4.2. Validate Your pandas DataFrame with Pandera#

4.2.1. Motivation#

In the previous section, I showed how to use Great Expectations to validate your data.

Even though Great Expectations provide a lot of useful utilities, it can be complicated to create a validation suite with Great Expectations. For a small data science project, using Great Expectations can be overkill.

That is why in this section, we will learn about Pandera, a simple Python library for validating a pandas DataFrame.

To install Pandera, type:

pip install pandera

4.2.2. Introduction#

To learn how Pandera works, let’s start with creating a simple dataset:

import pandas as pd

fruits = pd.DataFrame(
    {
        "name": ["apple", "banana", "apple", "orange"],
        "store": ["Aldi", "Walmart", "Walmart", "Aldi"],
        "price": [2, 1, 3, 4],
    }
)

fruits

Imagine this scenario. Your manager told you that there can only be certain fruits and stores in the dataset, and the price must be less than 4.

available_fruits = ["apple", "banana", "orange"]
nearby_stores = ["Aldi", "Walmart"]

To make sure your data follow these conditions, checking your data manually can cost too much time, especially when your data is big. Is there a way that you can automate this process?
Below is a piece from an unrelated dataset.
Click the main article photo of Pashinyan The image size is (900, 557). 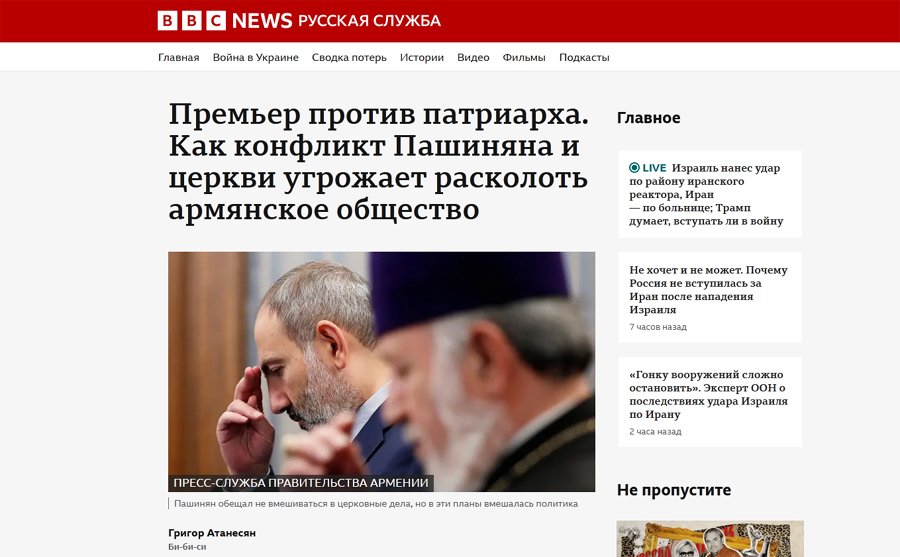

That is when Pandera comes in handy. Specifically, we:

Create multiple tests for the entire dataset using DataFrameSchema
Create multiple tests for each column using Column
Specify the type of test using Check

import pandera as pa
from pandera import Column, Check

schema = pa.DataFrameSchema(
    {
        "name": Column(str, Check.isin(available_fruits)),
        "store": Column(str, Check.isin(nearby_stores)),
        "price": Column(int, Check.less_than(4)),
    }
)
schema.validate(fruits)

SchemaError: <Schema Column(name=price, type=DataType(int64))> failed element-wise validator 0:
<Check less_than: less_than(4)>
failure cases:
   index  failure_case
0      3             4

In the code above:

"name": Column(str, Check.isin(available_fruits)) checks if the column name is of type string and if all values of the column name are inside a specified list.
"price": Column(int, Check.less_than(4)) checks if all values in the column price are of type int and are less than 4.
Since not all values in the column price are less than 4, the test fails.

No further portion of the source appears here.